Parallel Corpus Augmentation using Masked Language Models

Vibhuti Kumari,Narayana Murthy Kavi
2024-10-04
Abstract:In this paper we propose a novel method of augmenting parallel text corpora which promises good quality and is also capable of producing many fold larger corpora than the seed corpus we start with. We do not need any additional monolingual corpora. We use Multi-Lingual Masked Language Model to mask and predict alternative words in context and we use Sentence Embeddings to check and select sentence pairs which are likely to be translations of each other. We cross check our method using metrics for MT Quality Estimation. We believe this method can greatly alleviate the data scarcity problem for all language pairs for which a reasonable seed corpus is available.
Computation and Language
What problem does this paper attempt to address?

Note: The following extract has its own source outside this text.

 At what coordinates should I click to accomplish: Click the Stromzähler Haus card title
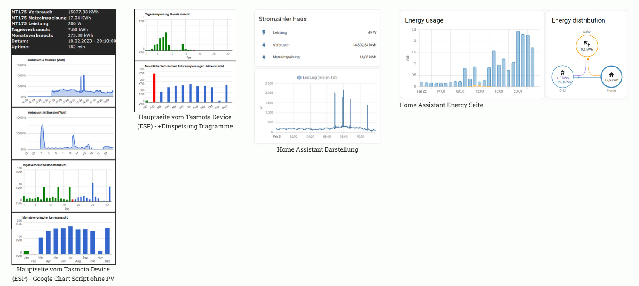[282, 19]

The problem that this paper attempts to solve is the data scarcity in parallel corpora, especially for neural machine translation (NMT) systems. Specifically, the paper proposes a new method to augment parallel text corpora, which can generate a large amount of new corpora with good quality and far exceeding the initial seed corpora in quantity. The paper emphasizes that the existing parallel corpora are usually insufficient to train high - quality NMT systems because manual translation or proofreading of machine - translation outputs is both time - consuming and costly. In addition, although automatically - constructed parallel corpora can increase the amount of data, their quality is often problematic. Therefore, the method proposed in the paper aims to alleviate this problem by using multilingual masked language models (such as XLM - RoBERTa) and sentence - embedding techniques to generate new parallel sentence pairs. The main contributions of the paper are as follows: 1. **No dependence on additional monolingual corpora**: Unlike many other parallel - corpus - augmentation methods, this method does not require additional monolingual corpora. 2. **High - quality parallel - corpus generation**: By masking and predicting alternative words and using sentence - embedding techniques to check the translational equivalence between sentence pairs, it is ensured that the generated parallel corpora have high quality. 3. **Applicability to multiple language pairs**: This method is applicable to any language pairs for which there are already reasonably - sized seed corpora, especially those language pairs with scarce data. In conclusion, the goal of the paper is to provide an effective and high - quality method for augmenting parallel corpora to support the training and development of neural machine - translation systems.